What you will do
In this exercise, the entries below include pictures. Repeat exactly the lines from the line with "The width and" to the line with "You are a computer-use", including both, but without the pictures.

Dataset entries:

★ ★ ★ ★

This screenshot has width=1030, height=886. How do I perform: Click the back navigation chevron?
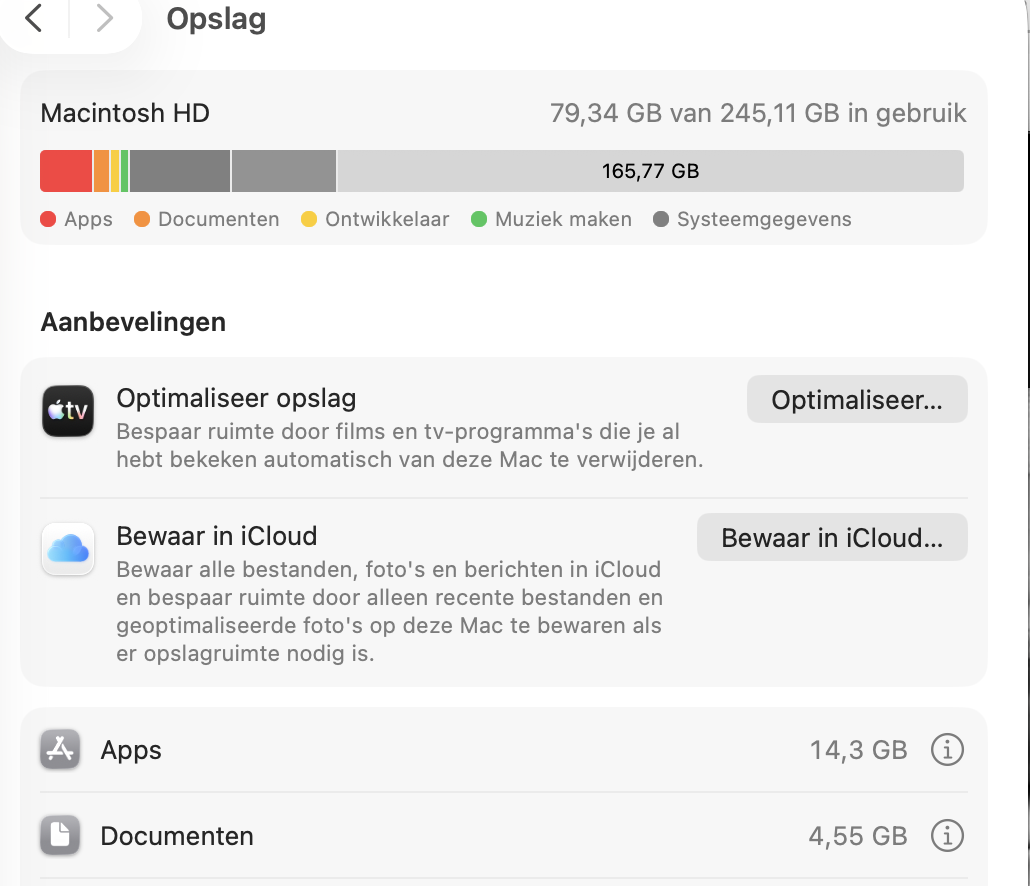coord(34,18)
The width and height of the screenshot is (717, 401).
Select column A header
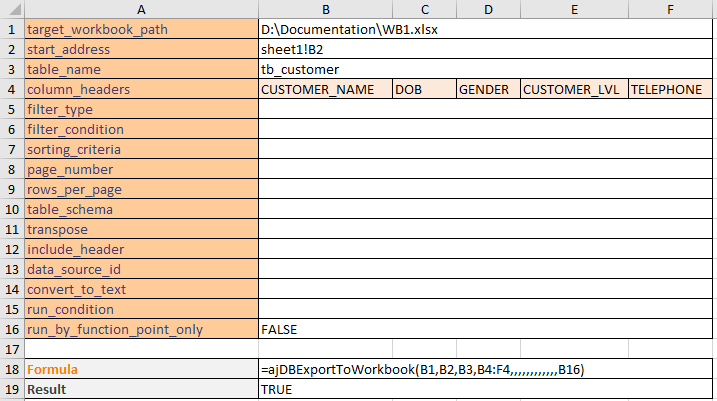click(141, 9)
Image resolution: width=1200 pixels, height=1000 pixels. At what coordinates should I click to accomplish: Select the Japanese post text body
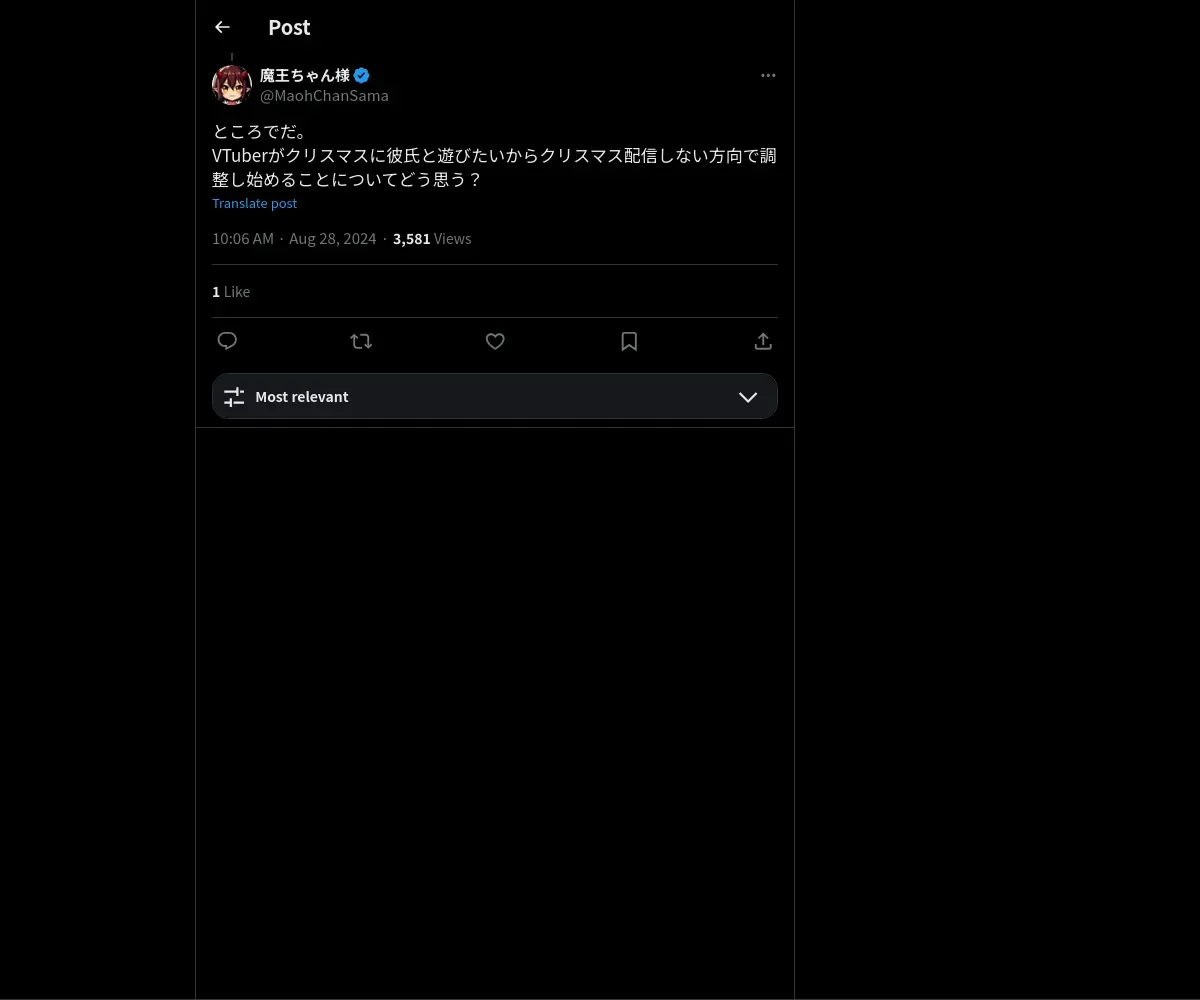[x=494, y=155]
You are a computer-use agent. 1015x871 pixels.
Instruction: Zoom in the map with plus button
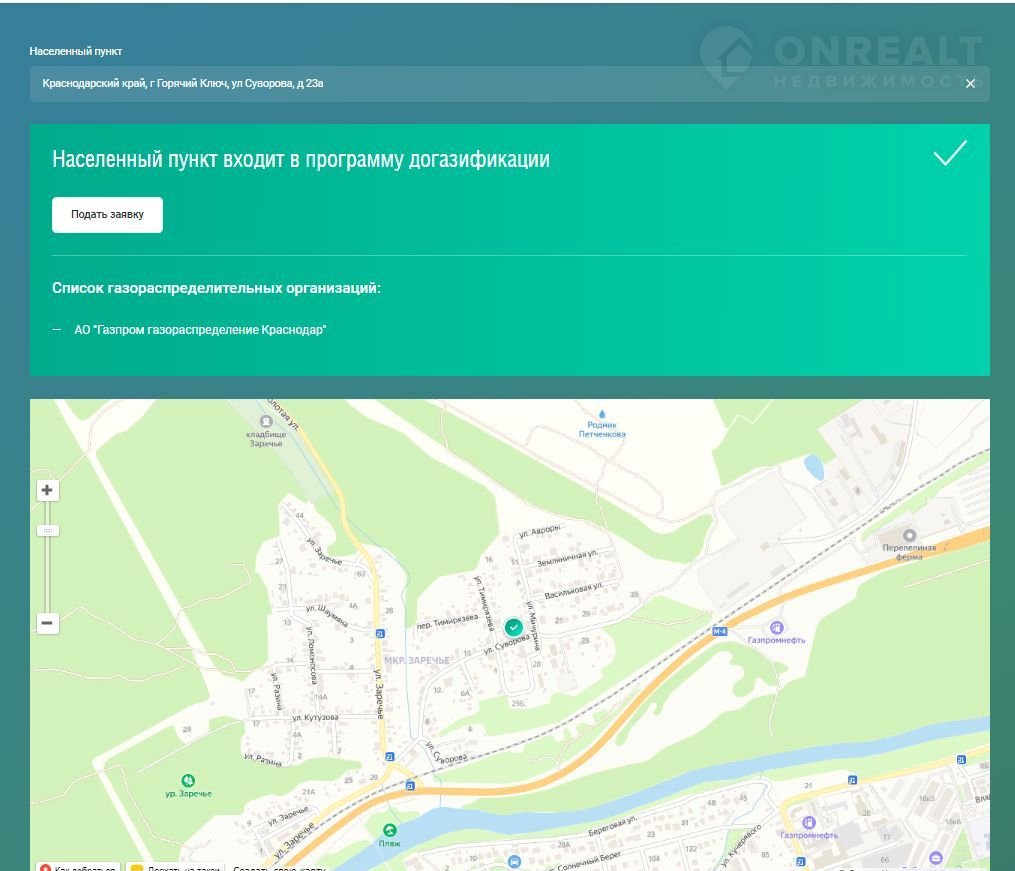click(47, 490)
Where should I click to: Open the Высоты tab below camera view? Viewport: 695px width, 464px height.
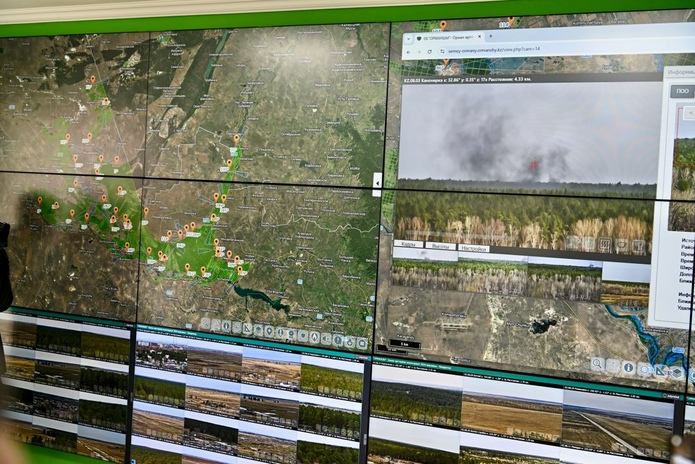click(x=439, y=245)
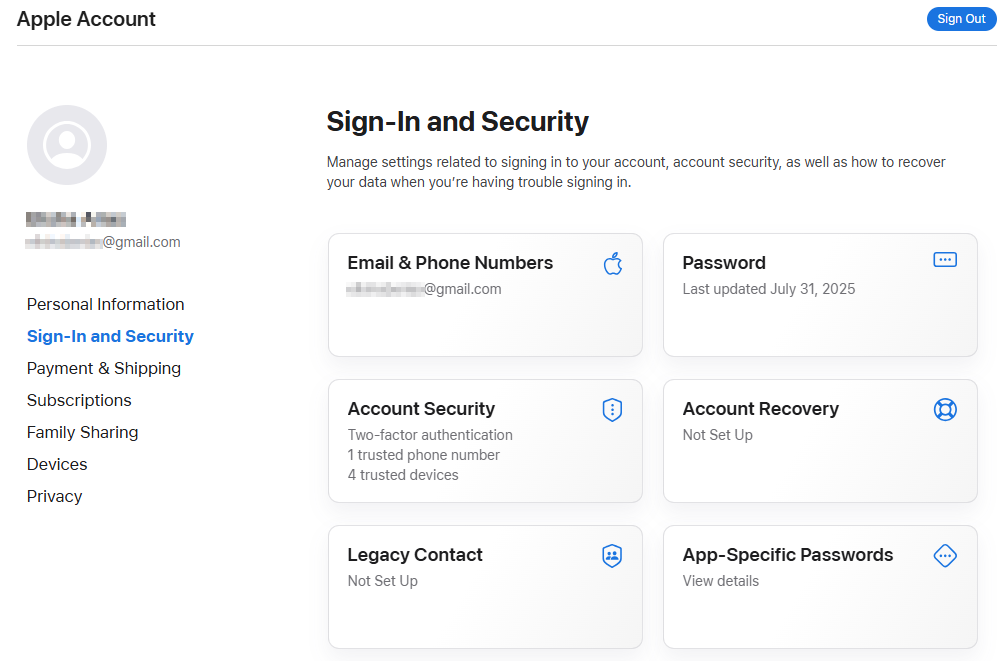
Task: Click the Legacy Contact people-shield icon
Action: 612,556

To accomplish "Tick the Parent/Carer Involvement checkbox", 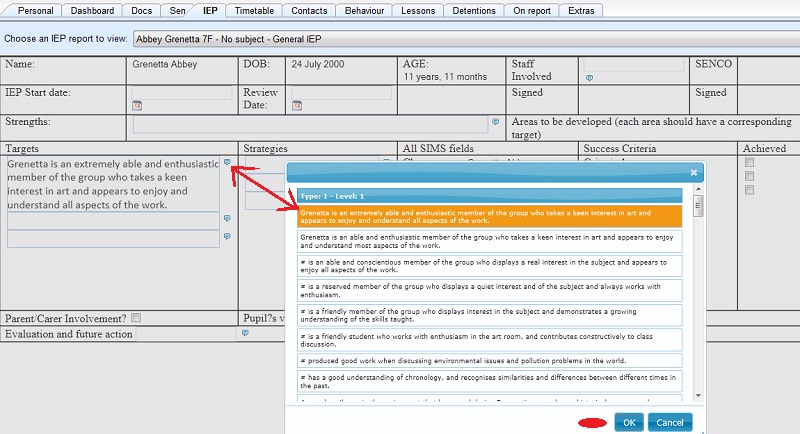I will pos(136,318).
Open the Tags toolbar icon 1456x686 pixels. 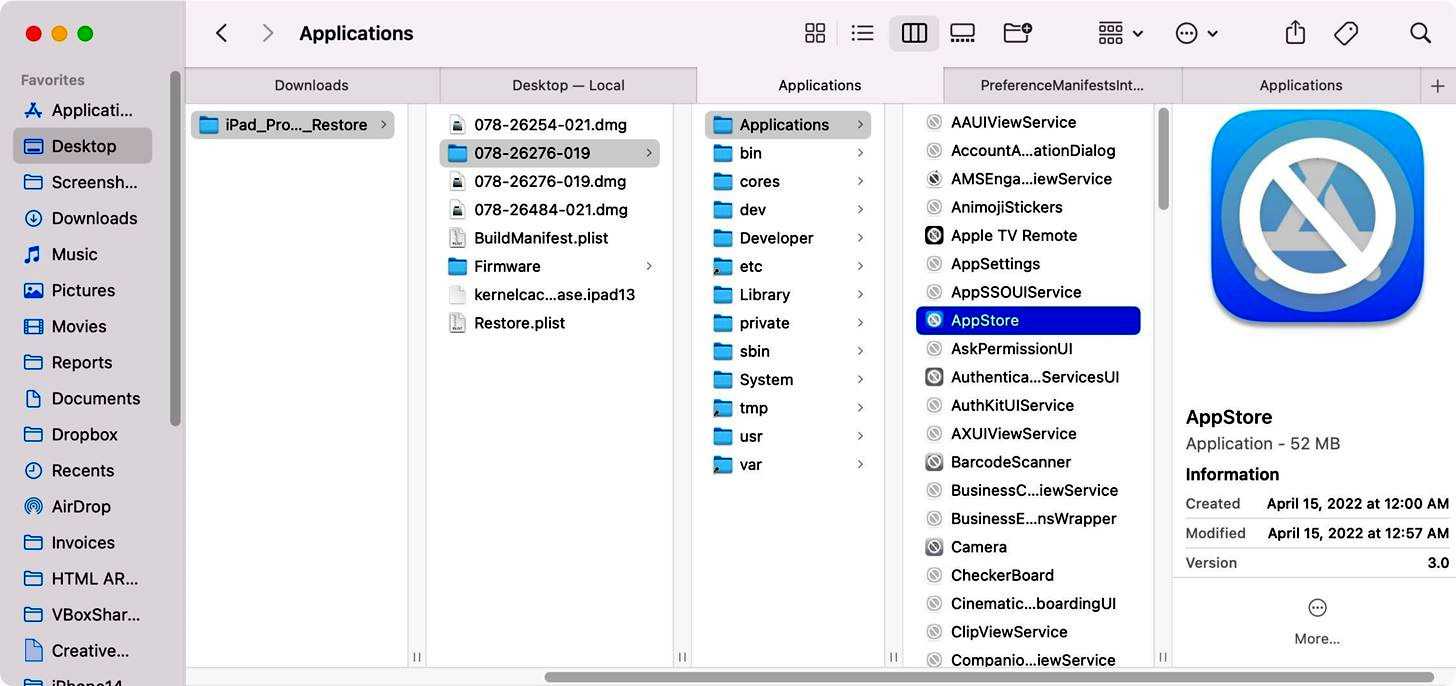pyautogui.click(x=1346, y=33)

★ ★ ★ ★

Result for this task
The width and height of the screenshot is (717, 401).
Select column A header
click(141, 9)
Image resolution: width=1200 pixels, height=1000 pixels. At what coordinates should I click to accomplish: Select the Japanese post text body
[x=494, y=155]
You are a computer-use agent. 1015x871 pixels.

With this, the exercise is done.